D – Contexte biographique :
Né à Charleville le 20 oct. 1854. Son père, militaire, se sépare assez vite de sa mère, Vitalie Cuif, une femme austère qui élèvera donc seule ses 4 enfants. Rimbaud ne reverra jamais son père. Sa mère lui inculque une éducation très religieuse. Collégien précoce, il est remarqué pour ses talents d’écriture. Il devient l’ami de Georges Izambard, l’un de ses professeurs, qui oriente ses lectures et encourage ses talents. A 15 ans, il fait une 1ère fugue qui lui vaut la prison à Mazas, incarcération suivie d’un séjour à Douai chez son ancien professeur. Il écrit alors les poèmes qui composent les Cahiers de Douai (apprentissage de la sensation, de la liberté mais aussi de la subversion notamment contre le pouvoir et la religion).

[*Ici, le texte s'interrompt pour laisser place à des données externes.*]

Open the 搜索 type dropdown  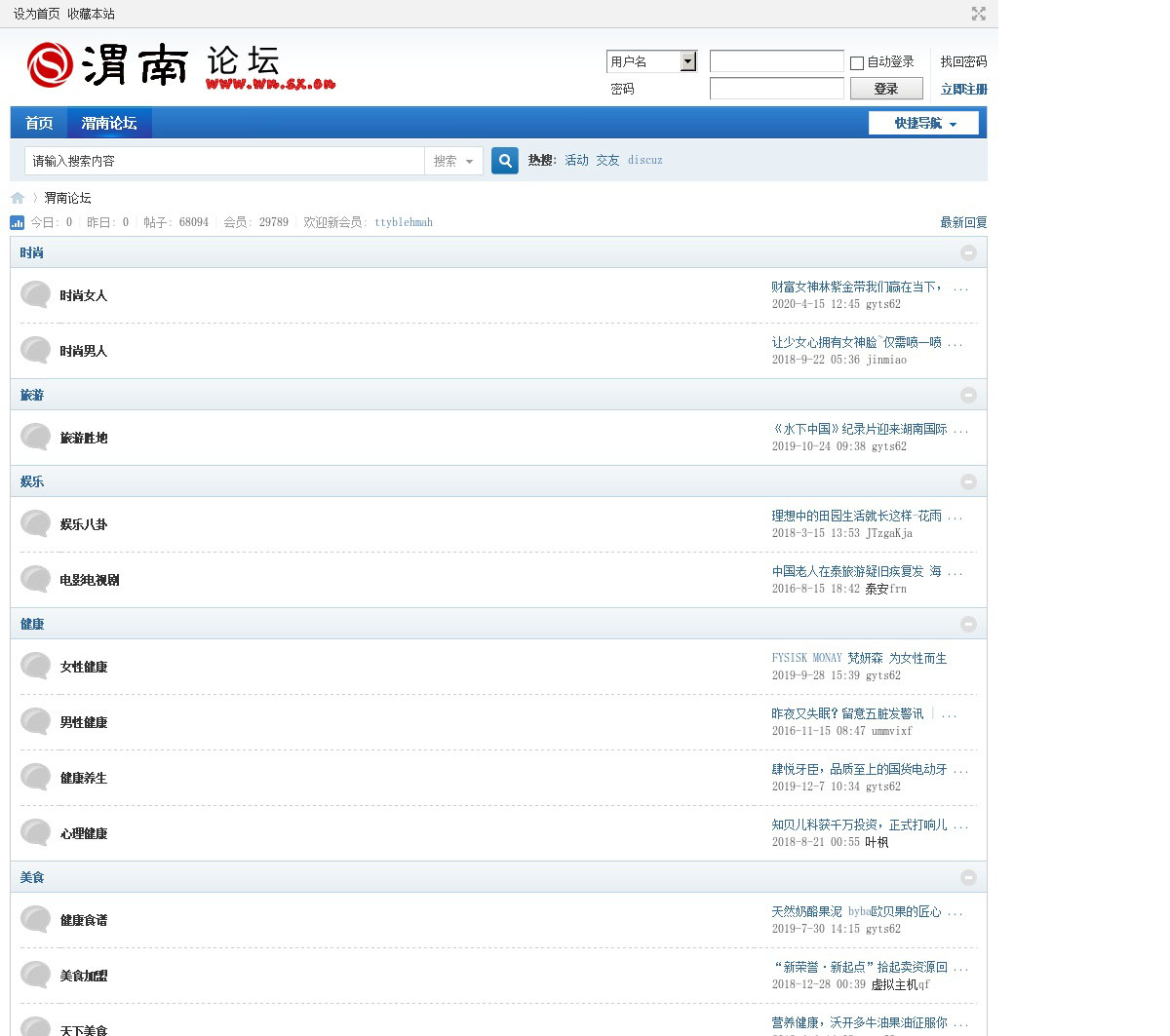[453, 161]
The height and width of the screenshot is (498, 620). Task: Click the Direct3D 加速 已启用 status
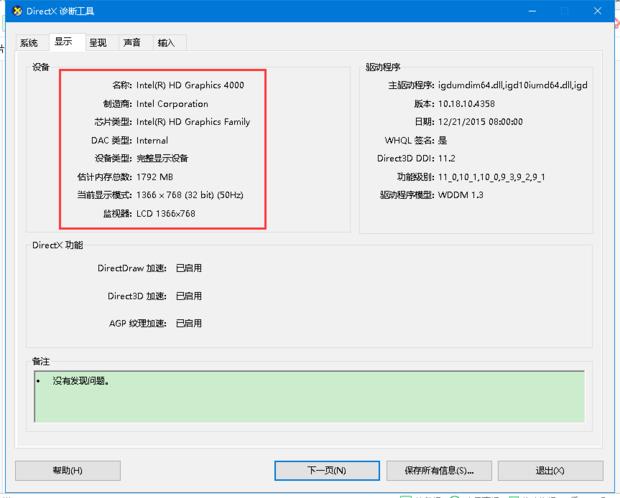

Son agressivité grandit avec la Commune (désir de détruire l’ordre ancien, désir de révolution dans et par les mots, il veut une poésie qui change la vie, qui soit une arme). Il met un terme à ses études et multiplie les fugues. En septembre 1871, il est accueilli à Paris par Verlaine et il découvre les milieux littéraires parisiens. C’est le début du scandale (homosexualité, alcool, stupéfiants). Il acquiert très vite une réputation exécrable. En 1872, les 2 hommes fuient en Belgique puis à Londres. Après bien des tumultes, le 10 juillet 1873, sous l’effet de l’alcool, Verlaine tire sur Rimbaud. Verlaine est emprisonné, Rimbaud rentre chez sa mère et écrit Une Saison en enfer, puis achève les Illuminations, unique recueil publié par ses soins. Il renonce alors à la littérature, âgé de 20 ans. Il parcourt alors le monde, cherchant toujours un autre ailleurs, se fixe à Aden, puis Harrar. Il cherche à faire de l’or, se livre à un certain nombre de trafics. Souvent malade, il voit son état de santé s’aggraver en 1891. Il est rapatrié à Marseille où on l’ampute, mais ce cancer des os l’emporte le 10 novembre 1891.